BEGIN
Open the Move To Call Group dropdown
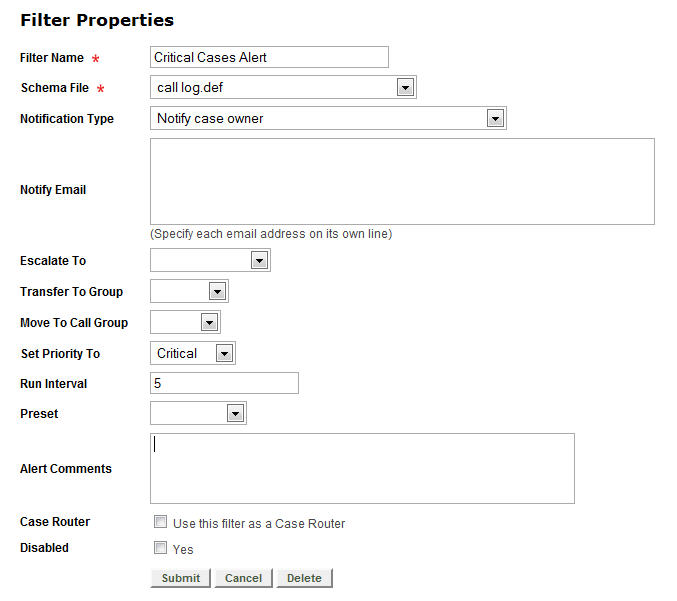209,323
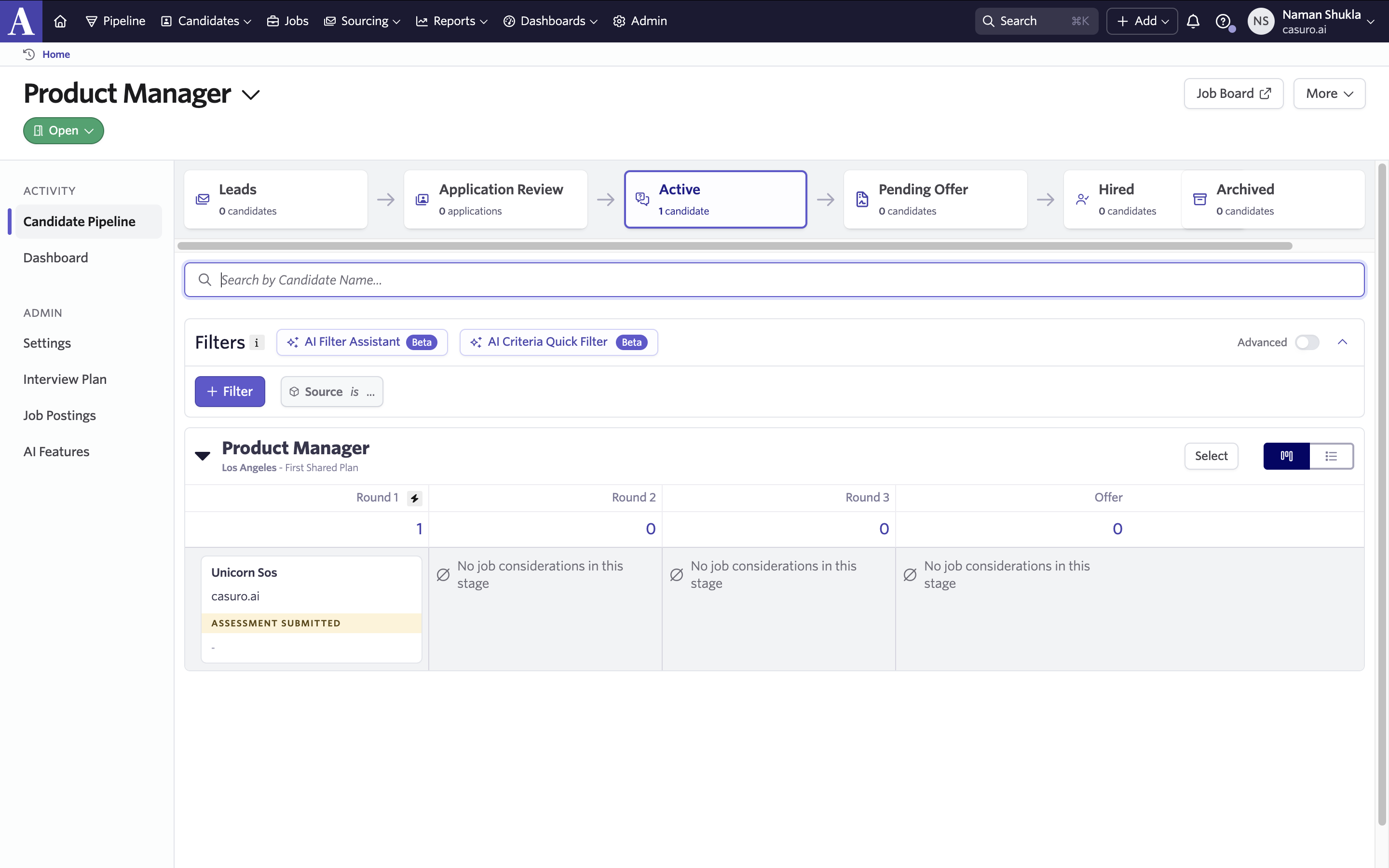Switch to list view

1331,456
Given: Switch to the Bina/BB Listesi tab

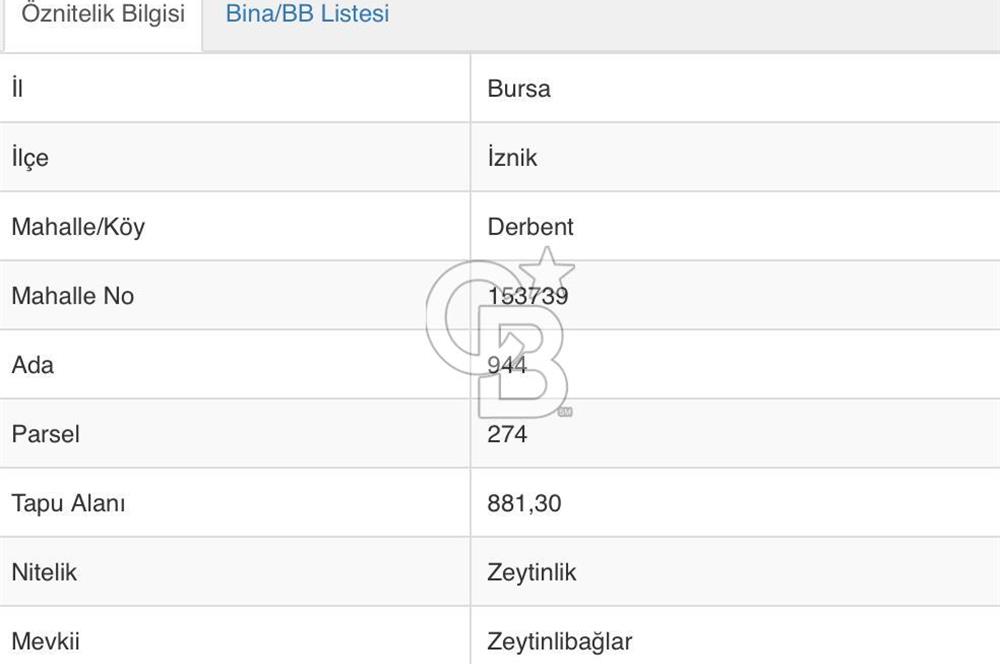Looking at the screenshot, I should 307,15.
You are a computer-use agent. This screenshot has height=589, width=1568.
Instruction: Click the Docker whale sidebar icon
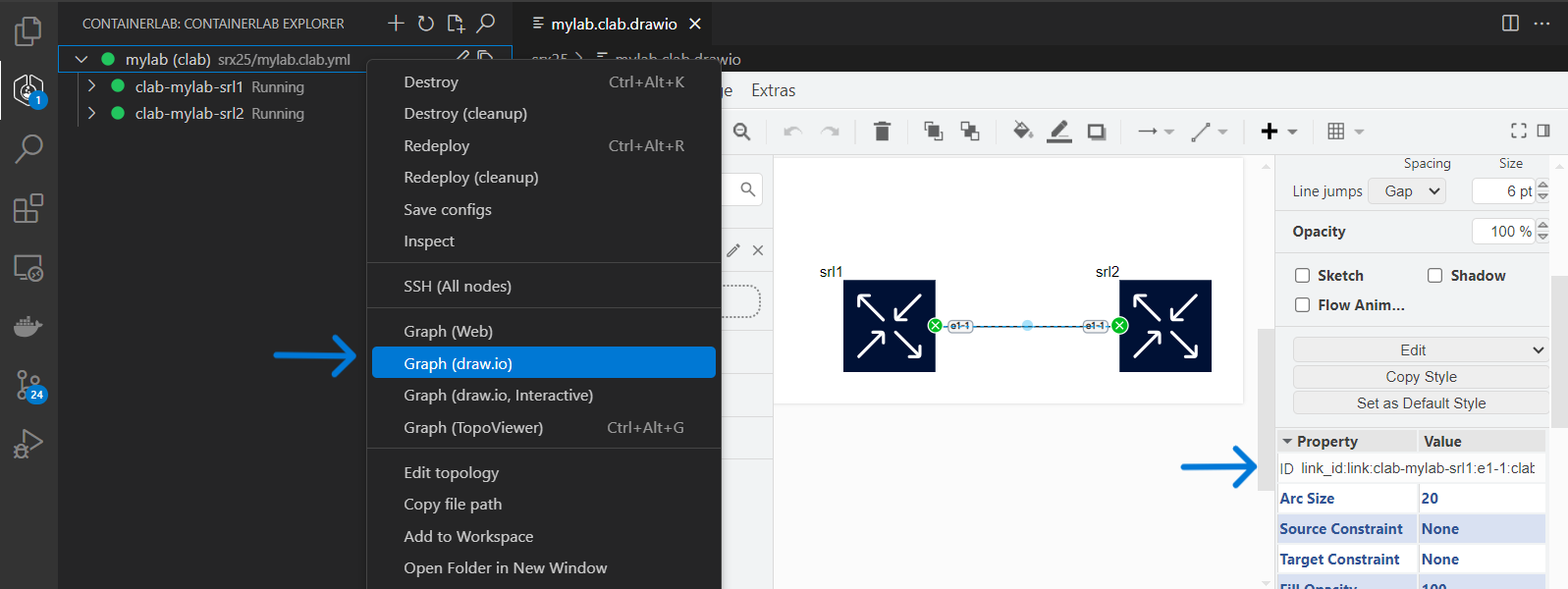pos(28,327)
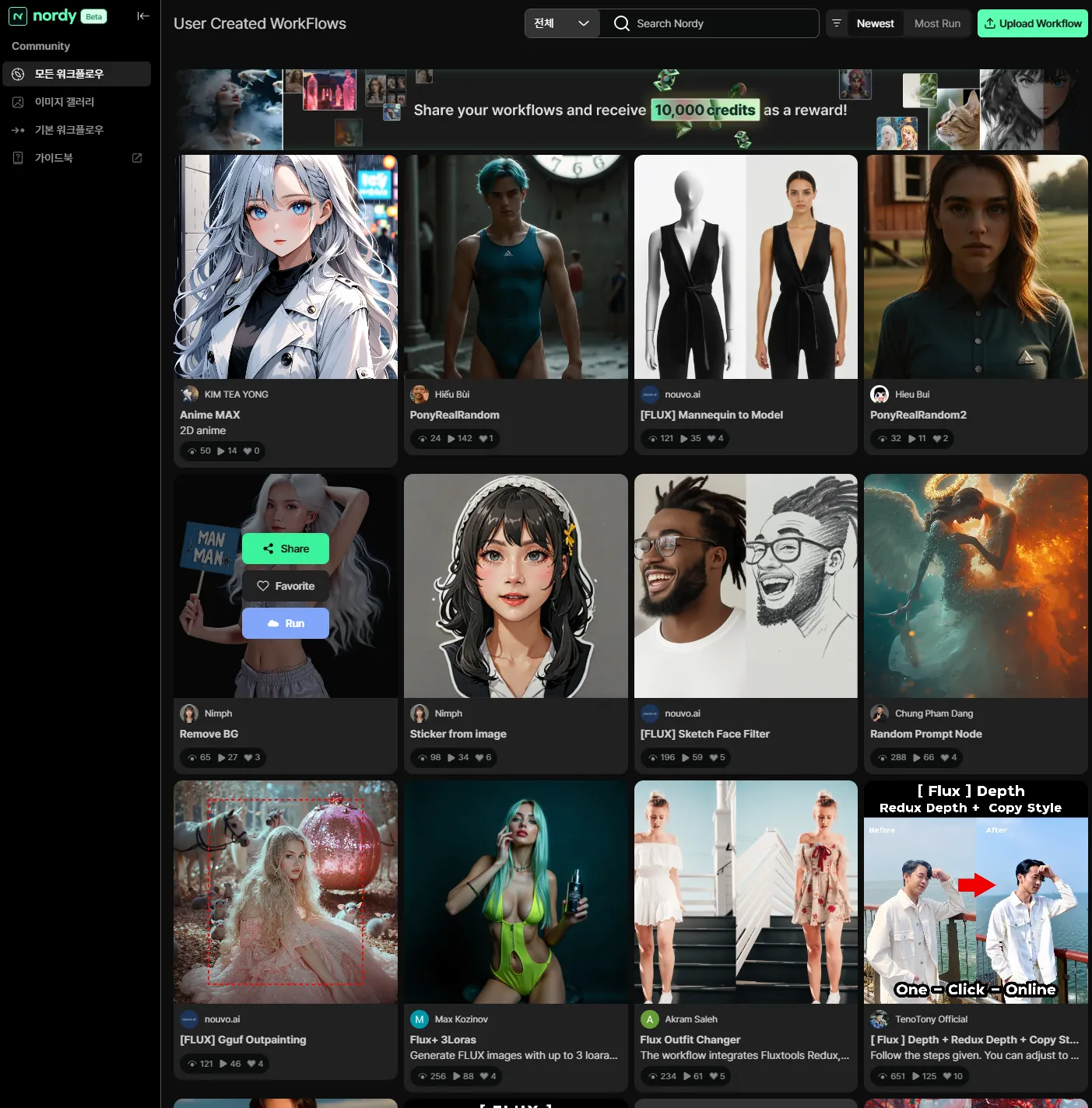Viewport: 1092px width, 1108px height.
Task: Click the search magnifier icon
Action: click(x=621, y=23)
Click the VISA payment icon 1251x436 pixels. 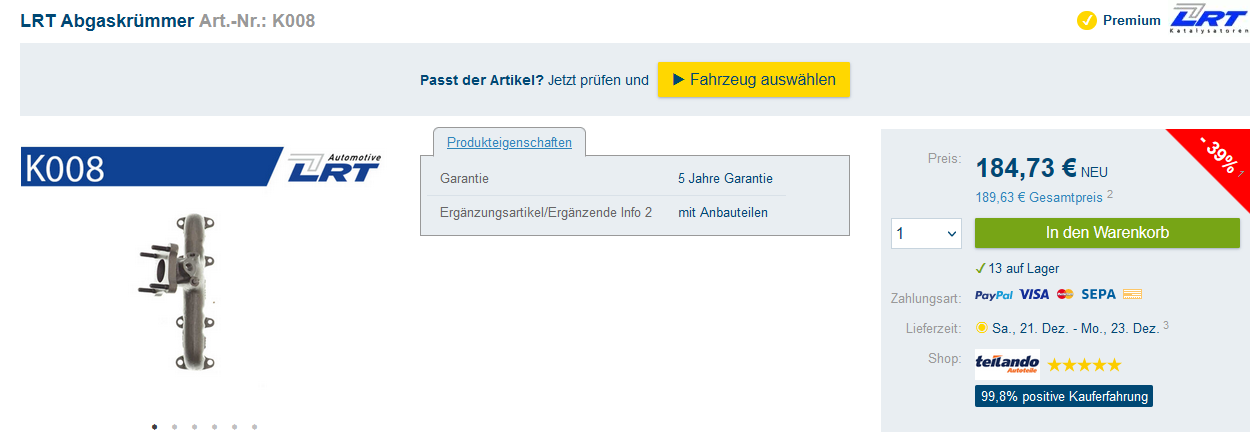[1034, 295]
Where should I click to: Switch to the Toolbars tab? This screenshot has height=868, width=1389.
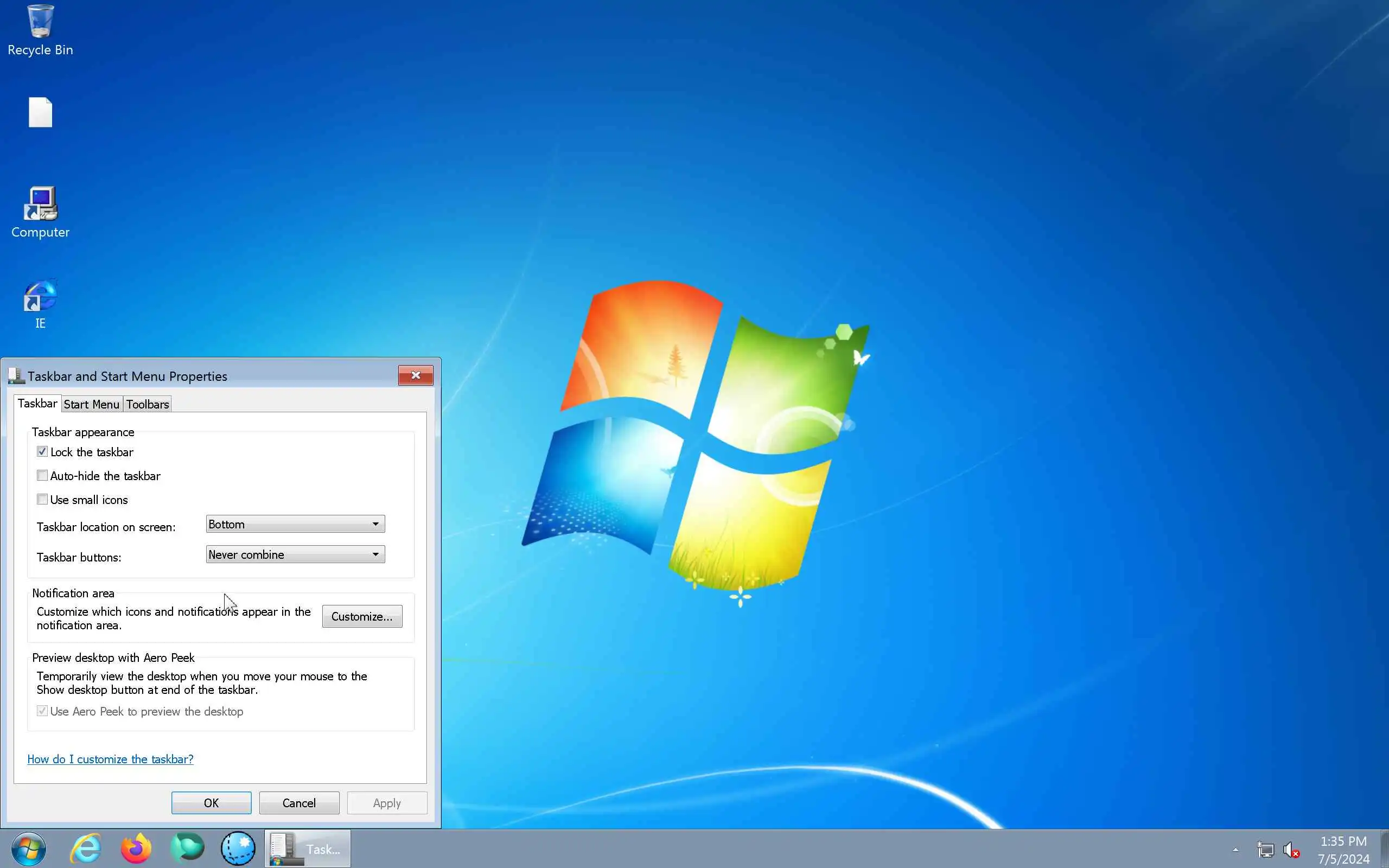[148, 404]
END
Set exercise:
How many lines in the listing above contain the word "This"? Reply with the number only.

Full solution:
2